Jul 25: Earlier this year, gas-station magnate Skip Vallee purchased a Route 2 filling station in Plainfield at a foreclosure auction. But rather than make the former Red Store another link in his chain of Maplefields minimarts, Vallee put the property up for sale — with a catch. A deed restriction prohibited any new owners from using the property as a gas station.
Vallee already owns a service station in nearby Marshfield.
Plainfield residents accused Vallee of putting his own profits over the town’s economic development interests. “It’s difficult enough to get businesses to move into a small town,” said Sarah Albert, a Plainfield resident who worried the extra restrictions might scare away potential entrepreneurs.
Fueling the Plainfield furor was last summer’s slew of headlines about high gas prices in northwestern Vermont. Sen. Bernie Sanders hammered gasoline distributors — including St.

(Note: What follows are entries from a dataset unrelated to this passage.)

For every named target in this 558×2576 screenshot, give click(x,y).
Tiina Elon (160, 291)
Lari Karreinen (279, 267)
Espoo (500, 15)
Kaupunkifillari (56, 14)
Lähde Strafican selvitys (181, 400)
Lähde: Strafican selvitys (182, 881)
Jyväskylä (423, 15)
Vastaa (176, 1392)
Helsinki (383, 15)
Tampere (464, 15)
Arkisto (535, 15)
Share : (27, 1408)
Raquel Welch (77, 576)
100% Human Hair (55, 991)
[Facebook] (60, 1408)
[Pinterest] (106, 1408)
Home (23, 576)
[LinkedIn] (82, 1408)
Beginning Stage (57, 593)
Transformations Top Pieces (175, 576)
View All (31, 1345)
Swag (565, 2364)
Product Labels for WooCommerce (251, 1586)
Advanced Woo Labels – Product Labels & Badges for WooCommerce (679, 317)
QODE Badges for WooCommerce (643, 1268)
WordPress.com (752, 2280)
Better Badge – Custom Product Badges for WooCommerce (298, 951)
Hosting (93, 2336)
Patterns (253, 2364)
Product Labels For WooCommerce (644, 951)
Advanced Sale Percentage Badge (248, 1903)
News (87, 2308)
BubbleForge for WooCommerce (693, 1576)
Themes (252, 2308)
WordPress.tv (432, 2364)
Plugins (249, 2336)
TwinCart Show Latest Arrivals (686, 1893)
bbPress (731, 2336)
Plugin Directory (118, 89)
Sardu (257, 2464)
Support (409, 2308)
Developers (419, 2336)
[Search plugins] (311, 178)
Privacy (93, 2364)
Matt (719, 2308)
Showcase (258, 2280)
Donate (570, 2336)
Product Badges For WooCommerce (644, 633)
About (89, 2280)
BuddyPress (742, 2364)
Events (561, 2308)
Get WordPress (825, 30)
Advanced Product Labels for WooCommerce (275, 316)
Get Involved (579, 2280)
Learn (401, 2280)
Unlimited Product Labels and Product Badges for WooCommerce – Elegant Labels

Albans-based R.L. Vallee Inc. — claiming they were gouging customers by charging more in the Burlington area than in other parts of the state.
Sanders singled out Vallee for attempting to block Costco’s plans to build a self-serve filling station in Colchester, just a stone’s throw from a Vallee-owned Maplefields. Vallee said his concern was largely environmental: Costco’s gas pumps would be built on sensitive wetlands, he said. The Mobil mogul also complained that increased Costco traffic would negatively affect his own gas-station business.
Update: After a few quiet months, gas prices are back in the news, and Sanders and Vallee have rekindled their feud. On December 10, Sanders unveiled a new website — sanders.senate.gov/consumers — that allows consumers to track daily gasoline prices throughout the state. Vallee fired back with a campaign-style attack ad that aired on WCAX-TV and online, in which a narrator accuses Sanders of siding with “big business” in the Costco gas-pump dispute. He also gave the media surveillance-camera pictures of Sanders and his director, Phil Fiermonte, snapping pictures of gas prices at a Maplefields in Middlebury.
Meanwhile, the former Red Store is still empty — but Vallee reports that he has two potential tenants: a gallery owner and the Twin Valley Senior Center. The senior center has outgrown its current space in Marshfield and is looking for a new home. Albert says that grumblings about the store have died down in Plainfield. “[It’s] sad to see these empty buildings in a town that doesn’t have many commercial buildings to begin with,” Albert says, adding that the senior center would bring “new life” to the building.
Vallee cautions that the space may need work, including accessibility improvements, before the senior center could move in. “If we could make it work, it would be a fabulous use for the space,” says Vallee.